Se acaba un mes de agosto en el que hemos batido todos los récords de hectáreas arrasadas por incendios, desde que hay datos vía satélite. La temperatura política tampoco nos ha deparado un verano tranquilo, con agrias polémicas sobre las medidas que debemos tomar todos –pero, en primer lugar y dando ejemplo, las instituciones- para ahorrar energía de cara a un final de año en el que el “General Invierno” vuelve a ser un activo para los intereses bélicos rusos.

También hemos sabido, por ejemplo, que un multinacional del sector eléctrico (Naturgy) compra gas a Rusia al precio de hace cuatro años (porque tenía un contrato firmado a largo plazo), mientras nos lo cobra al precio actual y reclama ayudas al Gobierno.

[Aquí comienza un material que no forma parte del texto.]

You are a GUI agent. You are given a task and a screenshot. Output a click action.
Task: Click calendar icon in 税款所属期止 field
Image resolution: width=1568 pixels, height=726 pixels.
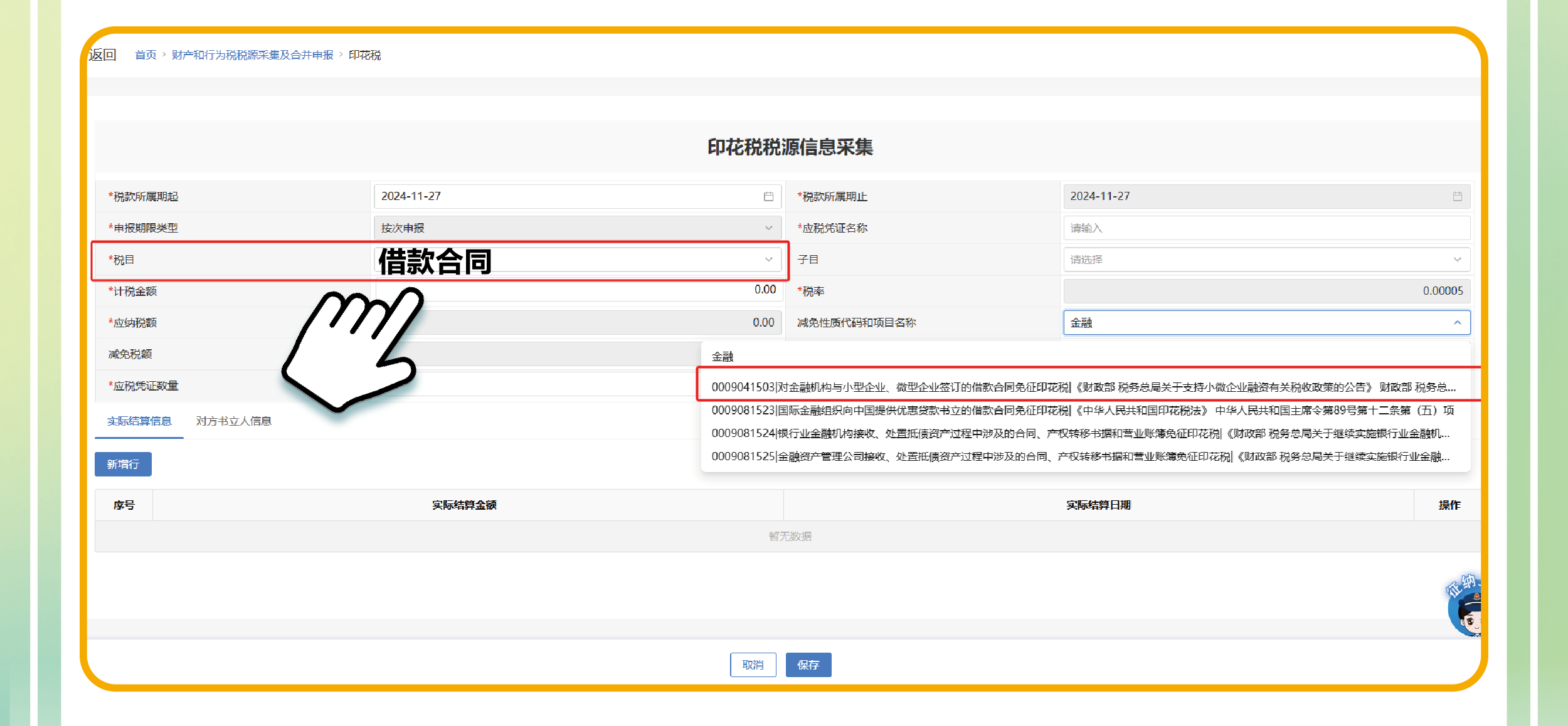point(1457,196)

Para colmo muchos pueblos de nuestra geografía han sufrido su avaricia en forma de cortes de agua por el históricamente bajo nivel de los embalses, después de que las eléctricas hace escasos meses se dedicaran a soltar agua para generar energía barata que vendernos a precio de oro. Es normal que, cuando nos llega la factura de la luz, no sean solo los montes lo que se encienden, sino un legítimo y monumental cabreo popular.

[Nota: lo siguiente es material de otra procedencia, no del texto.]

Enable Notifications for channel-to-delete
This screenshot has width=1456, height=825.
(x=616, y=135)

Es la ciudadanía la que, pese a los calores y el deseo de un reposo veraniego, se preocupa cada año en Rivas de acoger a niños y niñas saharauis, mientras un Gobierno central insolidario con el Sáhara se ocupa de seguir ofendiendo a este pueblo y a su vecina Argelia: mientras con una mano coge el gas argelino, con la otra agasaja a la monarquía marroquí. Aún más insolidaria, una parte de la derecha patria se dedica a cuestionar los timoratos límites de temperatura en los comercios, que no son nuevos sino que llevan vigentes desde que los implantara el Gobierno de José Luis Rodríguez Zapatero.

En definitiva, no hay guerras que ganar, ni a Rusia ni a nadie, cuando la división política da paso al negacionismo climático y se funde antes el hielo del Ártico que los privilegios del oligopolio de “ladrones de guante eléctrico”.

Hay una “canción de hielo y fuego” que ya está aquí, imparable. Y no es el último libro de George R. R. Martin, es la emergencia climática y energética. Esperemos que nuestros gobernantes no se hagan de rogar tanto como el novelista o ni la literatura fantástica nos permitirá imaginar (o evadirnos) de lo que vendrá.